- [MATERIALS PROVIDED]
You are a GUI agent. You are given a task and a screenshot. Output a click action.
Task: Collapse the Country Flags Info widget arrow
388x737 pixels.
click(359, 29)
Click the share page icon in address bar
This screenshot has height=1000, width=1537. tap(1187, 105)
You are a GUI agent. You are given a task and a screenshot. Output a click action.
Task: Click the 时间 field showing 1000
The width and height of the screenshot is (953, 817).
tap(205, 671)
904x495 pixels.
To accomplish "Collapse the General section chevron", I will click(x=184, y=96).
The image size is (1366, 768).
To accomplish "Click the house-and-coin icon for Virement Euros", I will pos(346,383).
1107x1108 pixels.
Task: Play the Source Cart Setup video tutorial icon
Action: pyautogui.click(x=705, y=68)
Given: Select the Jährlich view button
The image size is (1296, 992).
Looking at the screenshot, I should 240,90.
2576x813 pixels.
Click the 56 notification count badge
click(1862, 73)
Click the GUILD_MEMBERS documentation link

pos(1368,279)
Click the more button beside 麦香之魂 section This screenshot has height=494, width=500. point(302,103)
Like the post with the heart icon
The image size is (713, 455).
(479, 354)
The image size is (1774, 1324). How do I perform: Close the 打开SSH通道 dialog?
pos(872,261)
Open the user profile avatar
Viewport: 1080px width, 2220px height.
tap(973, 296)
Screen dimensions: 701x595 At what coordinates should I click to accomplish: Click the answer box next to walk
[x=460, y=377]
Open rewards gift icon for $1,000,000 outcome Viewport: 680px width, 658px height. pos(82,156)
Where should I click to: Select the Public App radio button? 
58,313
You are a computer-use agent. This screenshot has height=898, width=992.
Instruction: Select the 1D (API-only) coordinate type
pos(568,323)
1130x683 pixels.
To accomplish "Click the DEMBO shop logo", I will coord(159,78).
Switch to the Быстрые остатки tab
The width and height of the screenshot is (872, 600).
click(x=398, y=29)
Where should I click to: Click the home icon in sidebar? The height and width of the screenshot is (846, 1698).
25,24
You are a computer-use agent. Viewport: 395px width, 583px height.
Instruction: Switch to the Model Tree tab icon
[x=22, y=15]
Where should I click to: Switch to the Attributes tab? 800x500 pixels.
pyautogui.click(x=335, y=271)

- [DIRECTIONS FOR THIS TASK]
Taking the line with "The image size is (713, 455)." as the start and the last line of the data above as the end, write out those two lines and every line between them exactly, and only those.

- [EXERCISE RESPONSE]
The image size is (713, 455).
(479, 354)
The image size is (1774, 1324). How do I perform: Close the 打开SSH通道 dialog?
pos(872,261)
Open the user profile avatar
Viewport: 1080px width, 2220px height.
tap(973, 296)
Screen dimensions: 701x595 At what coordinates should I click to accomplish: Click the answer box next to walk
[x=460, y=377]
Open rewards gift icon for $1,000,000 outcome Viewport: 680px width, 658px height. pos(82,156)
Where should I click to: Select the Public App radio button? 
58,313
You are a computer-use agent. This screenshot has height=898, width=992.
Instruction: Select the 1D (API-only) coordinate type
pos(568,323)
1130x683 pixels.
To accomplish "Click the DEMBO shop logo", I will coord(159,78).
Switch to the Быстрые остатки tab
The width and height of the screenshot is (872, 600).
click(x=398, y=29)
Where should I click to: Click the home icon in sidebar? The height and width of the screenshot is (846, 1698).
25,24
You are a computer-use agent. Viewport: 395px width, 583px height.
Instruction: Switch to the Model Tree tab icon
[x=22, y=15]
Where should I click to: Switch to the Attributes tab? 800x500 pixels.
pyautogui.click(x=335, y=271)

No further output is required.